## EXTRACT:
........
Routine vaccinations can be tricky enough to navigate with kids, particularly as they get old enough to anticipate what’s coming. However, when your child requires a blood test, it can be really quite stressful, for both the child and parent!
Every child is different of course, and some may face the prospect of a blood test stoically, while others may completely freak out.
Here are a few tried and true tips for getting your child through a blood test as calmly as possible:
1. Timing is Everything
I learnt this the hard way with my 4 year old daughter. She was quite unwell and I was eager to get the test done so we could get the results back the next day. We went straight from the doctors’ clinic to the pathology clinic and I gave little thought to preparation. It was the end of the day, the staff were keen to go home so were rushing, plus my daughter was overwrought, tired and, to put it mildly, quite hysterical. We pushed through and ended up getting the needle in but she was so stressed that no blood would come out. The end result was a traumatised child and zero blood to show for it.
........
## SUPPLIED MATERIAL:
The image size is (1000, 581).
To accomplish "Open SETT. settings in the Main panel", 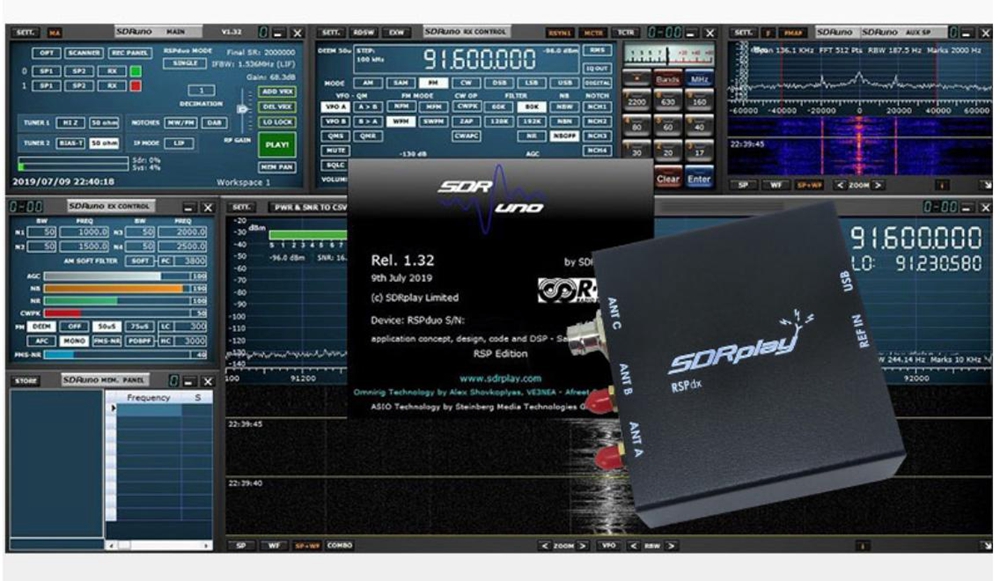I will [x=26, y=33].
........
## PROMPT 1:
In the text on getting children through blood tests, how old was the writer's daughter in the story under "Timing is Everything"?
## PROMPT 2:
Write the next part of the text on getting children through blood tests, picking up after its final sentence.

## OUTPUT 1:
She was 4 years old.

## OUTPUT 2:
Try to time the test for a time when you child is settled, the clinic is quiet and everyone is well prepared.
2. Location, Location, Location
Be sure to choose a clinic that has phlebotomists experienced with children (usually 2 staff are required by policy) and try to get recommendations from other parents on places that have been good with kids in the past. As mentioned above, avoid peak times such as first thing in the morning, unless your child has to fast, as you don’t want to be sitting around in the waiting room for ages while your child gets restless.
3. Numbing Cream is Your Friend
There are a couple of different topical anaesthetics, or numbing creams, on the market. Emla is a common brand, which comes in a cream or patches. The cream needs to be applied in a thick layer and covered (cling wrap works well!) so it doesn’t evaporate. Leave for the required amount of time, usually 30-60mins and then wipe off. The area should be desensitised enough so the needle doesn’t hurt. Remember to let the person taking blood know that you have used numbing cream.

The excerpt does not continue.